─── DOCUMENT PASSAGE ───
A conventional instruction set architecture such, as the x86 instruction set architecture, may be reencoded to reduce the amount of memory used by the instructions. This may be particularly useful in applications that are memory sized limited, as is the case with microcontrollers. With a reencoded instruction set that is more dense, more functions can be implemented or a smaller memory size may be used. The encoded instructions are then naturally decoded at run time in the predecoder and decoder of the core pipeline.

Description

    BACKGROUND
  • This relates generally to computer processing and particularly to instruction set architectures.
  • An instruction set is a set of machine instructions that a processor recognizes and executes. There are a variety of known instruction set architectures including the x86 instruction set architecture developed by Intel Corporation. The instruction set includes a collection of instructions supported by a processor including arithmetic, Boolean, shift, comparison, memory, control flow, peripheral access, conversion and system operations. An instruction set architecture includes the instruction set, a register file, memory and operation modes. The register file includes programmer accessible storage. The memory is the logical organization of the memory. The operating modes includes subsets of instructions that are privileged based on being in a particular mode.
───
> **REQUEST 1**
Tally how many lines of the records contain the string "Type", treating case as significant, and give only the number.
The records are unrelated to the instruction set passage.
─── MATERIAL TO PROCESS ───
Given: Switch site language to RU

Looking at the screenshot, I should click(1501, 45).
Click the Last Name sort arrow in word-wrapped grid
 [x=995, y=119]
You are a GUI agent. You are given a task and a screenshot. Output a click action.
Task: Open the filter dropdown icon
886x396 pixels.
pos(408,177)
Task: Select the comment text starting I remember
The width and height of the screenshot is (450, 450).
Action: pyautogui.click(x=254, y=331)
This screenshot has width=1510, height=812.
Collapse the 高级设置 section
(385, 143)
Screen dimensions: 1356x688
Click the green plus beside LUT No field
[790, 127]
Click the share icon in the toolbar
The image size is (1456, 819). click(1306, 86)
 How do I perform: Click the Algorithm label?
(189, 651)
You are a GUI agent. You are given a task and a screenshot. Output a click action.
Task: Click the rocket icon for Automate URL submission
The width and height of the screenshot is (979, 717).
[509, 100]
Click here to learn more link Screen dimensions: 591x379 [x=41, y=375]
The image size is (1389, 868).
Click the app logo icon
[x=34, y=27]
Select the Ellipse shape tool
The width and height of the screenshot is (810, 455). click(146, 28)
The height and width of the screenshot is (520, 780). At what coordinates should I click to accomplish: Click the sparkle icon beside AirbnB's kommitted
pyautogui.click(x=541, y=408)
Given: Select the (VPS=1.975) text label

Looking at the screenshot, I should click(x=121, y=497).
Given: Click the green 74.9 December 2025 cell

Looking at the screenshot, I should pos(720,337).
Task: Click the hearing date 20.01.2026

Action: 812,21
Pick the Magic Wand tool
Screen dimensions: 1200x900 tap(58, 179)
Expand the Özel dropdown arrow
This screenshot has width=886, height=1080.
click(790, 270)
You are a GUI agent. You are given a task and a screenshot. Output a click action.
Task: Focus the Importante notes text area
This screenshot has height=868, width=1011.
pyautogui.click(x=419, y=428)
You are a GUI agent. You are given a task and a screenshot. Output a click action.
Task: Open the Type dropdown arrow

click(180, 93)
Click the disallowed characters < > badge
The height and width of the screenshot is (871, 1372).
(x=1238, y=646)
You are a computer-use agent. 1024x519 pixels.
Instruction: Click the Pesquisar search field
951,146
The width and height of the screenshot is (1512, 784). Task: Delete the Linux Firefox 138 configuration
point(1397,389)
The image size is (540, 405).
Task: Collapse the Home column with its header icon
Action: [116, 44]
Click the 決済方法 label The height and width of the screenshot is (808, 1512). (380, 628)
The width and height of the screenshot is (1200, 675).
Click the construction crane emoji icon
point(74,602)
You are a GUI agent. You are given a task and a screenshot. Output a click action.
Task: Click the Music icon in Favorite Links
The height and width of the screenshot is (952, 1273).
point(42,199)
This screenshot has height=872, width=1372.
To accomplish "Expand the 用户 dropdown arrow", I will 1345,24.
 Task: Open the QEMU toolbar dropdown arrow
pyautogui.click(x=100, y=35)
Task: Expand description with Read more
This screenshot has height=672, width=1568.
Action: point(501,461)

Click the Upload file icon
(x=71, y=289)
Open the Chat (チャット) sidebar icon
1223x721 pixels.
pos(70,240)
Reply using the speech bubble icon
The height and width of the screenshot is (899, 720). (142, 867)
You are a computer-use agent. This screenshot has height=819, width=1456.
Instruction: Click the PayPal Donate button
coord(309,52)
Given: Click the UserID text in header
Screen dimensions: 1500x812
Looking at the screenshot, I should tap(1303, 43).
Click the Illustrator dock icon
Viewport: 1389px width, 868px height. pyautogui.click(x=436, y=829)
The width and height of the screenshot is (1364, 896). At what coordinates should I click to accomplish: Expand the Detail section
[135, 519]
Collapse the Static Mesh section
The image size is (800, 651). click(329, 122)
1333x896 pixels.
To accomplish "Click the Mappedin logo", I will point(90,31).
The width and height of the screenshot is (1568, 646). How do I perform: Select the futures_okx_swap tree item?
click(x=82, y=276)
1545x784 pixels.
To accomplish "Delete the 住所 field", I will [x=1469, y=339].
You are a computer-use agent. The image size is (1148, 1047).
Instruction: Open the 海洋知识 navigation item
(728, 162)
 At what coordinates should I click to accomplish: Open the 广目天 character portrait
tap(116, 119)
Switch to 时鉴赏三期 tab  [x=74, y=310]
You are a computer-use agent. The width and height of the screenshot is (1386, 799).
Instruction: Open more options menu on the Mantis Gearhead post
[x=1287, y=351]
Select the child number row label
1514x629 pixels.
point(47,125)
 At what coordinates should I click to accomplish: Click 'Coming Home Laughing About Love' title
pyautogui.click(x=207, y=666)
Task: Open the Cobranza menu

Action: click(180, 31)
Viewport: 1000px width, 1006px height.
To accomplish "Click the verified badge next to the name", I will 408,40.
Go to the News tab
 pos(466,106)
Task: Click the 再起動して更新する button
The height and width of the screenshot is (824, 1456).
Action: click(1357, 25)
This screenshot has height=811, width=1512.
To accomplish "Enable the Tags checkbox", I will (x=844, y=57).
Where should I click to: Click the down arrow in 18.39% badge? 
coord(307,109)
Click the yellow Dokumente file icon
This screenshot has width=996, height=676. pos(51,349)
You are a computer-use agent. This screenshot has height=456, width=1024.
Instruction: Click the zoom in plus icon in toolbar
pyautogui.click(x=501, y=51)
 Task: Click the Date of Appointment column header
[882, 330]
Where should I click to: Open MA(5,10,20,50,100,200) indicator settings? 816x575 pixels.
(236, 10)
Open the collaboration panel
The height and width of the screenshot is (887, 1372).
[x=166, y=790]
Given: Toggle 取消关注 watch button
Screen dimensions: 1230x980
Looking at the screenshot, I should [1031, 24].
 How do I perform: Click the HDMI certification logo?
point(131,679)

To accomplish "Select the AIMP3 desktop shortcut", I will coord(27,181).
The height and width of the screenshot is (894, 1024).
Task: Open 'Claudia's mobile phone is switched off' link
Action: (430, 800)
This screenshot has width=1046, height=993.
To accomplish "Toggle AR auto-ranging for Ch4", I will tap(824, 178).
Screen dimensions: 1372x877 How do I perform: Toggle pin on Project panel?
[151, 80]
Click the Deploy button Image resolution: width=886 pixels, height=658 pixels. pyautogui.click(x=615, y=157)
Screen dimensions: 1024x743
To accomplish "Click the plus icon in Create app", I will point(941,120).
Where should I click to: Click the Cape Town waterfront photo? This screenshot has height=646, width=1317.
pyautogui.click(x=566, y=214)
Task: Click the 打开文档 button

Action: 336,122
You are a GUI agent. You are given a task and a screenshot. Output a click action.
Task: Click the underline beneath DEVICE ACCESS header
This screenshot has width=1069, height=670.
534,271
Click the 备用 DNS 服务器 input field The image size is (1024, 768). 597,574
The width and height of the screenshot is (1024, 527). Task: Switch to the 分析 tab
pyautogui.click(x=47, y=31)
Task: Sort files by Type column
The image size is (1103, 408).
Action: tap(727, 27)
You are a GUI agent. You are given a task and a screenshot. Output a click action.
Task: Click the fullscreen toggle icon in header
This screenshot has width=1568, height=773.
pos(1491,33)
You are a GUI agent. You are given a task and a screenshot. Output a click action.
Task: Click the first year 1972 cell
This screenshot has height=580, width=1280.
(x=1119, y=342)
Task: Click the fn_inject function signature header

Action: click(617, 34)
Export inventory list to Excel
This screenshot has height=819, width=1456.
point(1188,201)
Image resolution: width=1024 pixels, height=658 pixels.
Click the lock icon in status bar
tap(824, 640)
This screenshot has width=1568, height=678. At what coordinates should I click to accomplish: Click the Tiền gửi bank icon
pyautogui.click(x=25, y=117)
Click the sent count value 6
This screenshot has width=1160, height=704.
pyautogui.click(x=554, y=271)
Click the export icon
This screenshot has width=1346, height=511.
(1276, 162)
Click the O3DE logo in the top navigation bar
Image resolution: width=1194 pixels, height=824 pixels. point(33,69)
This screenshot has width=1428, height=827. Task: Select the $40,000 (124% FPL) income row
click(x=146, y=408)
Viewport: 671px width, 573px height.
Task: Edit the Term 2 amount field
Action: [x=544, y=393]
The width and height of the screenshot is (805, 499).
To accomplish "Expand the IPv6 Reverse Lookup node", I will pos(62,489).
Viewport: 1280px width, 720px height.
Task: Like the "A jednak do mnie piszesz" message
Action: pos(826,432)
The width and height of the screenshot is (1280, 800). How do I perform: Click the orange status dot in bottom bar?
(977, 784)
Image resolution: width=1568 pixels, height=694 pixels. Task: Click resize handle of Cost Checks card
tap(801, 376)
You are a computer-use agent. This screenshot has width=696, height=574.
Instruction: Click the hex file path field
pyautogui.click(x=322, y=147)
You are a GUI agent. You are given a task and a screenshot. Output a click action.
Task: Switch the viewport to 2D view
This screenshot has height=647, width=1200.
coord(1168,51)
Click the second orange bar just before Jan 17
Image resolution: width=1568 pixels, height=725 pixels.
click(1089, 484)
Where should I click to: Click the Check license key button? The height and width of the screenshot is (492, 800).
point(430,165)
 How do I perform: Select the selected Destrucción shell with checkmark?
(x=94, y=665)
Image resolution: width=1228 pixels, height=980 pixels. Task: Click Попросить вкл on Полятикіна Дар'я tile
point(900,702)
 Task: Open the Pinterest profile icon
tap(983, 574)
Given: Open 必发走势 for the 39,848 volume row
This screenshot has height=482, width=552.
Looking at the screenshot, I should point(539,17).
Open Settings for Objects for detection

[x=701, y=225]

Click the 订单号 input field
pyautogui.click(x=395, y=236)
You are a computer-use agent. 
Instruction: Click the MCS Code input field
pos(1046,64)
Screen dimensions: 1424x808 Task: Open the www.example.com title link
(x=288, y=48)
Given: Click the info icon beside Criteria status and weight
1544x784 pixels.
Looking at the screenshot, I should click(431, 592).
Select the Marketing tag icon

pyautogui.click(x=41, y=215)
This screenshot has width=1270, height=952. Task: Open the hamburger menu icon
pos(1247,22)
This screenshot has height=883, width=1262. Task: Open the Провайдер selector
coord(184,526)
───
> **REQUEST 2**
Answer these questions using the instruction set passage:
(a) According to the opening summary, which kind of applications benefit most from reencoding, and what example does it give?
(b) What does the register file include?
(c) Which company developed the x86 instruction set architecture?

> **REPLY 1**
2

> **REPLY 2**
(a) Applications that are limited by memory size, as with microcontrollers.
(b) Programmer accessible storage.
(c) Intel Corporation.